[SPARK-12062] [CORE] Change Master to asyc rebuild UI when application completes #10284

BryanCutler · 2015-12-13T23:11:28Z

This change builds the event history of completed apps asynchronously so the RPC thread will not be blocked and allow new workers to register/remove if the event log history is very large and takes a long time to rebuild.

… thread

BryanCutler · 2015-12-13T23:18:05Z

I tested this by making an artificially large event log file, then tried to stop the worker and make sure it could re-register before rebuilding the UI was completed, which worked fine for me on a local cluster at least.

SparkQA · 2015-12-14T00:47:43Z

Test build #47630 has finished for PR 10284 at commit 456c806.

This patch fails Spark unit tests.
This patch merges cleanly.
This patch adds the following public classes (experimental):\n * case class AttachCompletedRebuildUI(appId: String)\n

BryanCutler · 2015-12-14T00:53:00Z

Jenkins, retest this please

SparkQA · 2015-12-14T02:46:56Z

Test build #47631 has finished for PR 10284 at commit 456c806.

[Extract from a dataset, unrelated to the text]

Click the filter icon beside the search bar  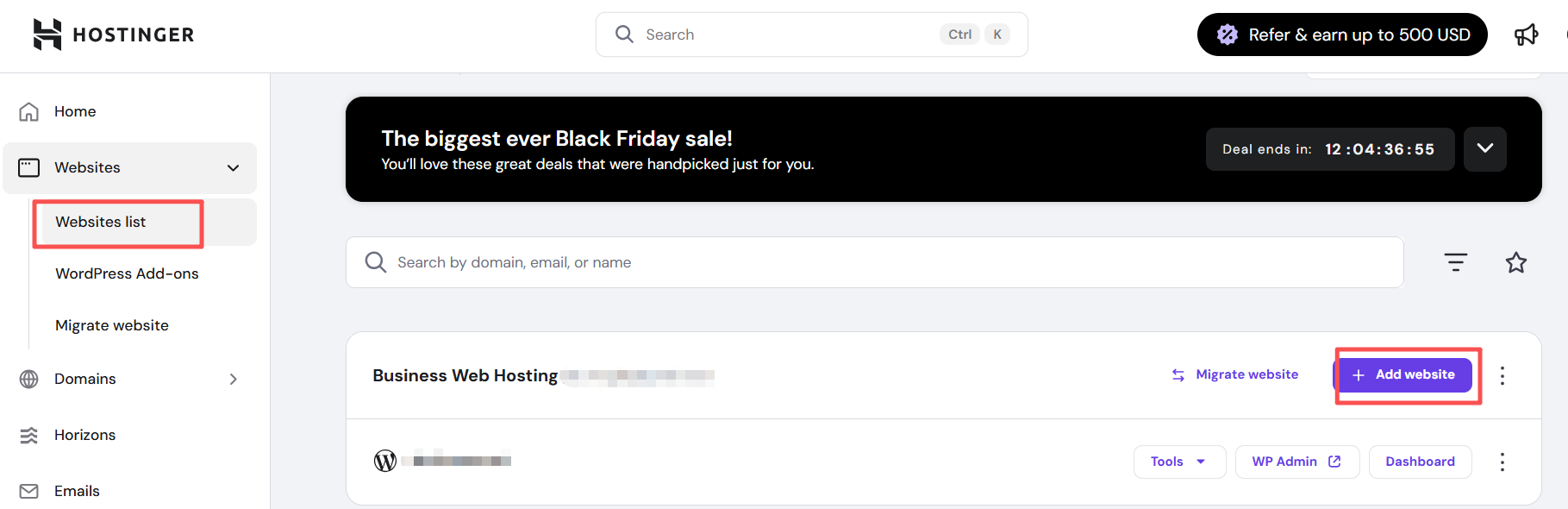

This patch passes all tests.
This patch merges cleanly.
This patch adds the following public classes (experimental):\n * case class AttachCompletedRebuildUI(appId: String)\n

andrewor14 · 2015-12-14T21:23:42Z

core/src/main/scala/org/apache/spark/deploy/master/Master.scala

@@ -78,7 +88,7 @@ private[deploy] class Master(
  private val addressToApp = new HashMap[RpcAddress, ApplicationInfo]
  private val completedApps = new ArrayBuffer[ApplicationInfo]
  private var nextAppNumber = 0
-  private val appIdToUI = new HashMap[String, SparkUI]
+  private val appIdToUI = new ConcurrentHashMap[String, SparkUI]


this doesn't have to change if you move more things under case AttachCompletedRebuildUI because everything is synchronous there

I was hesitant to do this because that would mean adding the SparkUI to a message and sending the object through the RPC layer, and I wasn't sure if it would be copied or serialized there. If the event logs are large then that would be a lot of copying. Is this not a problem since it's only being sent to itself?

I see, that's a valid point

we should at least a comment explaining why this needs to be a ConcurrentHashMap

andrewor14 · 2015-12-14T21:45:38Z

@BryanCutler thanks for fixing this. Even though the bigger feature will be removed eventually it's only going to happen in future branches, not branch-1.6, which could still use this fix. I think the high level approach is sound. I made some suggestions on simplifying the code a little.

…xception

BryanCutler · 2015-12-15T01:20:20Z

Thanks for the quick feedback @andrewor14! I simplified things with your suggestions, I'm still looking into removing the ConcurrentHashMap which I think would require passing the SparkUI along with the app id in the RPC message..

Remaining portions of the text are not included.